Start of ENTRIES PROVIDED
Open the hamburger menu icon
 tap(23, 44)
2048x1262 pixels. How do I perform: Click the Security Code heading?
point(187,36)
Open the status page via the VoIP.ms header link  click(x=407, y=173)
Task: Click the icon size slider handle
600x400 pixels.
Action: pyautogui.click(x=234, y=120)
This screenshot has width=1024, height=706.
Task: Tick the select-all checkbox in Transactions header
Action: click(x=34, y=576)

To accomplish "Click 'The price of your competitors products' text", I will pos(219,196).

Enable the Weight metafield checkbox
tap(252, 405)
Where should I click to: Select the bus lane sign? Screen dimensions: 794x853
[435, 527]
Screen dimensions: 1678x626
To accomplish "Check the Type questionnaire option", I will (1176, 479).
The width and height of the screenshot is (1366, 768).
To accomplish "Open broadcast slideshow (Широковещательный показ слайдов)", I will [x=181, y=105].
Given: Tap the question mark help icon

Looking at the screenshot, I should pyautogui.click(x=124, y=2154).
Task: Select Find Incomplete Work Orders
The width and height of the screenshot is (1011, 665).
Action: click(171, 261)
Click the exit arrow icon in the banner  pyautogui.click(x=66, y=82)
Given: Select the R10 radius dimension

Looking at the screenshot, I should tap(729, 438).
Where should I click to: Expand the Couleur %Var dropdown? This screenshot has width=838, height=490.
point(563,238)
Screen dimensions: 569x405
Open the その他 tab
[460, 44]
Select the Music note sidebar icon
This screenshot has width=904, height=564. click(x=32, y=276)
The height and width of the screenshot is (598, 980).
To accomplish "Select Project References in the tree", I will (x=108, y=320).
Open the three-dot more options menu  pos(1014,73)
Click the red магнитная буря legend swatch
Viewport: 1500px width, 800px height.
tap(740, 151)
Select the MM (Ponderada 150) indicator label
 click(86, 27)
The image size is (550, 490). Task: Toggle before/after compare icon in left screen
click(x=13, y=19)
End of ENTRIES PROVIDED
The data above should be returned in full, exactly as written.

Open the hamburger menu icon
 tap(23, 44)
2048x1262 pixels. How do I perform: Click the Security Code heading?
point(187,36)
Open the status page via the VoIP.ms header link  click(x=407, y=173)
Task: Click the icon size slider handle
600x400 pixels.
Action: pyautogui.click(x=234, y=120)
This screenshot has width=1024, height=706.
Task: Tick the select-all checkbox in Transactions header
Action: click(x=34, y=576)

To accomplish "Click 'The price of your competitors products' text", I will pos(219,196).

Enable the Weight metafield checkbox
tap(252, 405)
Where should I click to: Select the bus lane sign? Screen dimensions: 794x853
[435, 527]
Screen dimensions: 1678x626
To accomplish "Check the Type questionnaire option", I will (1176, 479).
The width and height of the screenshot is (1366, 768).
To accomplish "Open broadcast slideshow (Широковещательный показ слайдов)", I will [x=181, y=105].
Given: Tap the question mark help icon

Looking at the screenshot, I should pyautogui.click(x=124, y=2154).
Task: Select Find Incomplete Work Orders
The width and height of the screenshot is (1011, 665).
Action: click(171, 261)
Click the exit arrow icon in the banner  pyautogui.click(x=66, y=82)
Given: Select the R10 radius dimension

Looking at the screenshot, I should tap(729, 438).
Where should I click to: Expand the Couleur %Var dropdown? This screenshot has width=838, height=490.
point(563,238)
Screen dimensions: 569x405
Open the その他 tab
[460, 44]
Select the Music note sidebar icon
This screenshot has width=904, height=564. click(x=32, y=276)
The height and width of the screenshot is (598, 980).
To accomplish "Select Project References in the tree", I will (x=108, y=320).
Open the three-dot more options menu  pos(1014,73)
Click the red магнитная буря legend swatch
Viewport: 1500px width, 800px height.
tap(740, 151)
Select the MM (Ponderada 150) indicator label
 click(86, 27)
The image size is (550, 490). Task: Toggle before/after compare icon in left screen
click(x=13, y=19)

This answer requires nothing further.